= Bee Hółdzil Fighting Scouts Events Center =

Indoor arena in Fort Defiance, Arizona

The Bee Hółdzil Fighting Scouts Events Center is a 6,500-seat indoor arena located in Fort Defiance, Arizona, United States. It is used primarily for basketball, and is the home of the Window Rock High School Fighting Scouts basketball and volleyball teams. It opened in January 2014 and is one of the premier rezball venues in Arizona. The three-level arena's seating is divided into a 4,000-seat main level, a 2,500-seat upper level and a 40-seat hospitality suite. The arena also contains a 50-seat press box and a center-hung video scoreboard.

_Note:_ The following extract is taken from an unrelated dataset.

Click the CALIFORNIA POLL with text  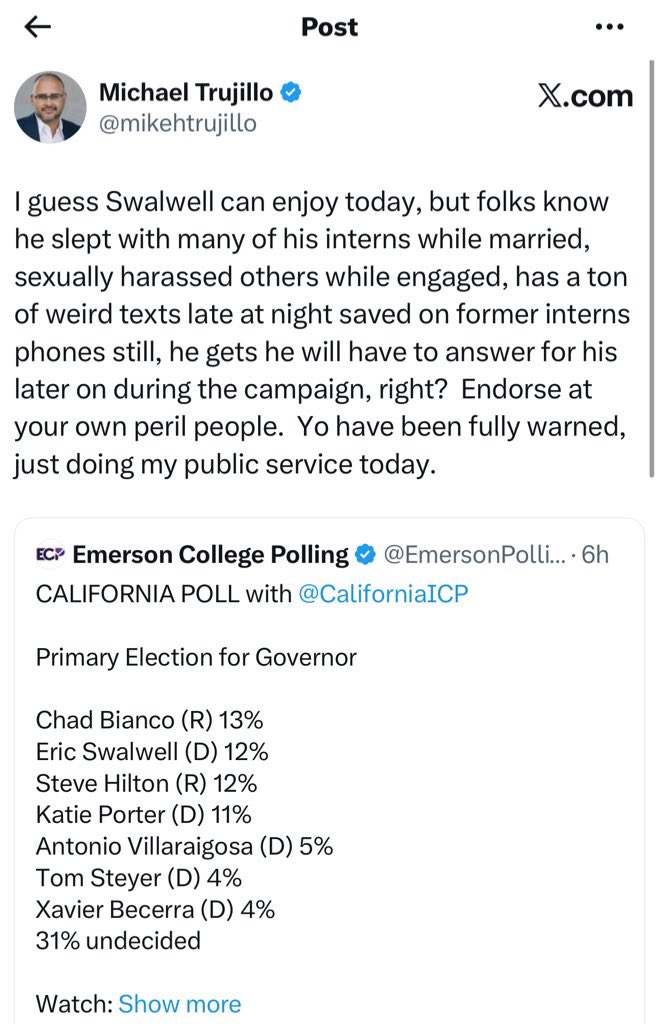pos(163,593)
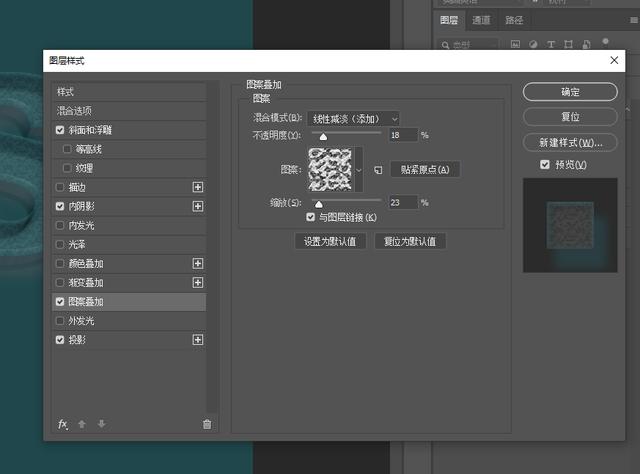This screenshot has width=640, height=474.
Task: Click the plus icon beside 描边
Action: (197, 187)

The arena floor can accommodate a full-sized basketball court, three volleyball courts or up to 1,000-floor seats (maximum concert capacity is 7,200). It is the second largest venue in the Four Corners region after, and is used as an alternative to, McGee Park Coliseum in Farmington, New Mexico. In addition to sporting events and concerts, it is also used for the Ringling Bros. and Barnum & Bailey Circus, Disney on Ice, the Harlem Globetrotters, graduations, and other events. The four concession stands at the arena are named for the Navajo Nation's Four Sacred Mountains and their associated sacred stones.